When you decide to take up the practice of videotaping, these are a few of the advantages:

Identifying Body Language

Having the ability to see how someone acts can provide you with more insight than what the transcript portrays. You can identify emotion through facial expression, tone of voice, habits that may expose a weakness that you can take advantage of to help build your questions and your examination tactics – all resulting from having them be recorded. Anything greater than ink on paper can contribute positively to your case when analyzed properly.


Video Review for Trial Preparation

In addition to identifying body language, it is useful to use video on yourself or your own client. Whether you record your client to prepare them for your questions or the opposing counsel’s examination, recording examinations is essential for trial preparation. You can analyze the video and fix everything before they become an issue in court. For lawyers, it can also be useful to practise and prepare their own questioning, opening and closing arguments, which helps them with their own professional development and confidence prior to the trial.


Displaying Physical Evidence to the Jury

When in court, technology is also useful to present evidence to the jury. Rather than reading a transcript, you have the ability to display images or video of the evidence – whether it be a physical item, pictures, or a statement from an individual. This assures the jury is seeing what you want them to see, rather than relying on them to put together an image or idea in their head – which is not always going to go your way. This limits the amount of information that the jury is required to process as it does not demand as much effort on their part compared to if you were reading a description or statement from a transcript.


Impeaching a Witness

In most cases, it may be difficult to impeach a witness. However, if you have recorded statements that do not line up with what is said in the courtroom, you have evidence request the witness be dismissed and anything they say be inadmissible in court.
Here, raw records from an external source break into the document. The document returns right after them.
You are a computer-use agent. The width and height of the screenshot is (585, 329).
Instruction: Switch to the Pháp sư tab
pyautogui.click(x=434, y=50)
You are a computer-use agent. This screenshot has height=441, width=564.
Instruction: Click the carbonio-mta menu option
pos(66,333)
This could be the thing that allows you to win your case.


Keep the Jury’s Attention

With the amount of information influencing us today – billboards, commercials, radio advertisements, 6 second videos, YouTube videos, etc., our attention span has significantly decreased. If it does not catch our attention and keep us interested within a couple of seconds, we will ignore it. As technology has given us power, and ease of access to anything we want, on demand, it would make sense that it is the best tool to keep the jury’s attention. Technology does all of the work for us, we mindlessly consume content with little to no effort. When you can use a TV to display evidence, it fully immerses and occupies the jury. They will pay attention to it. If you were to try and present the same information by reading a transcript, it requires each individual’s full attention to listen to what is said, process it, organize their thoughts, and form an opinion on it – when you can simplify that process and have most of the work done already.
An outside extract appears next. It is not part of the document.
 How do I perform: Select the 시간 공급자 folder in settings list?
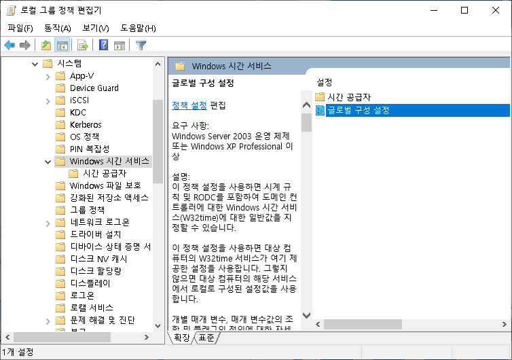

If this is not something you have thought of adding to your arsenal, it may be something you want to add. As the saying goes, “too much is always better than not enough.”, so why not give this a try for your current or next case, it may help you more than you think.

At On The Record (OTR) each of our 8 boardrooms are spacious allowing for a video camera to be set up anywhere in the room or on the table. If you are in need of a room for your next meeting, please visit our website to book a room, or give us a call at (289) 638-2020.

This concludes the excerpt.